Sputnik: Do you think the inquiry will have any implications for security policy in the future in the UK?
Dr David Lowe: It's highly likely that there will, because it's got a wider remit than the Kerslake review that was carried out by Lord Kerslake shortly after the arena bombing in 2017. And in the Kerslake review, it looked more at the emergency services response and issues around wellbeing and so on.
But of course, there was the Anderson review that looked into the London and Manchester bombings in 2017. Of course, that covered issues related to the security services and intelligence. I think, looking at what came out, there is no doubt that this public inquiry will go into more depth on this. We know that Salman Abedi was a subject of interest, but he was a closed subject of interest, because there was insufficient intelligence, really, to directly link him. But there was some information coming in, because if you remember he and his brother returned to Libya, in April 2017, but Salman Abedi came back later that month.
With that travel, the Anderson review said an opportunity was missed there by MI5 for him to be stopped at the port by the police when he arrived in the UK. So that may crop up again, that issue and look at what to do, certainly with close subjects of interest - because we see this with a few attacks, where the attacker has been a subject of interest for intelligence systems. So I think that's one issue that will apply, maybe directly, and we'll see what the public inquiry says on that.
Sputnik: This inquiry will provide an opportunity for victims to speak about their experience; how important do you think it is for victims to be allowed to testify?
Dr David Lowe: I think it's really useful. If we look at public inquiries into major incidents in the past, I think it allows them to have the opportunity in a public arena to explain what happened to them, how it impacted on them, how their lives have been since then. And in some ways, I know this might sound strange, but it can be quite cathartic, it can really assist victims. Because when we talk about victims, yes, there were 22 people who died and numbers who were physically injured.
What we can't forget is those who suffered mentally afterwards, you know, they may have had post-traumatic stress disorder, they may have had depression and different mental illnesses.
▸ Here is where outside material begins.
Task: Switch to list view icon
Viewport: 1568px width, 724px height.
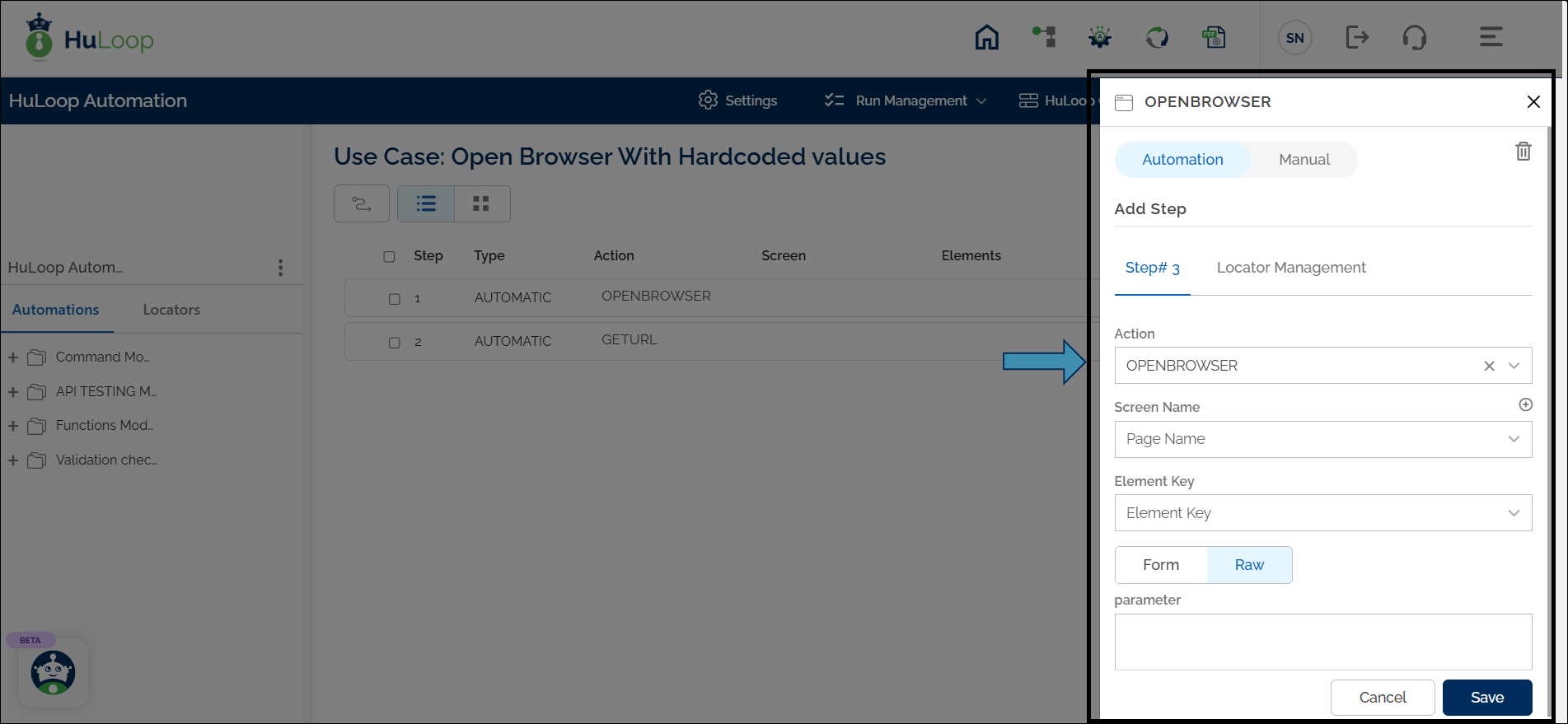Action: 426,203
And sometimes I think this can be overlooked and I think where you look at the victims and families of those who died, in particular, it gives them the opportunity to have their say in a public arena that will be recorded and their accounts will be considered by Sir John Saunders as he chairs his public inquiry.
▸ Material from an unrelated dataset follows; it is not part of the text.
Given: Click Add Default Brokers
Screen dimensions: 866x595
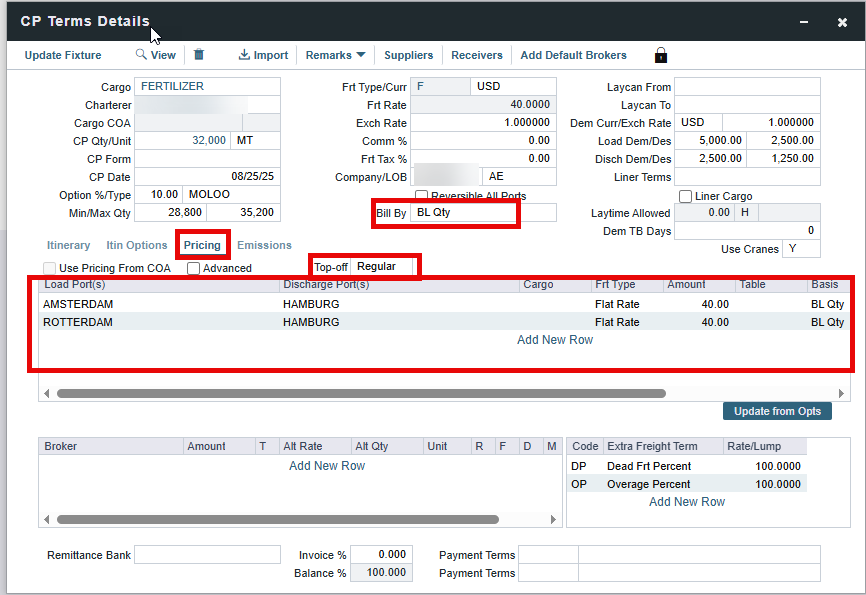Looking at the screenshot, I should 573,55.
Sputnik: Do you think counter-terrorism or security measures have been improved since 2017?
Certainly response rates looking at, I think, also continually - I mean, it doesn't matter what events have happened, there's always a debrief. And it's not just looking at what didn't go too well, it looks at what did go well; but there's always that issue of sharing intelligence, and certainly in the UK since the introduction of the Joint Terrorism Analysis Centre (JTAC) from the 2005 attack, the intelligence sharing between our security service and the police has been greatly enhanced. It's always worth, in any incident, having a full debrief, what went well and what didn't go well, and always constantly look to improve any procedures, protocols, etc. I think that is absolutely essential and there's always room for improvement, I suppose.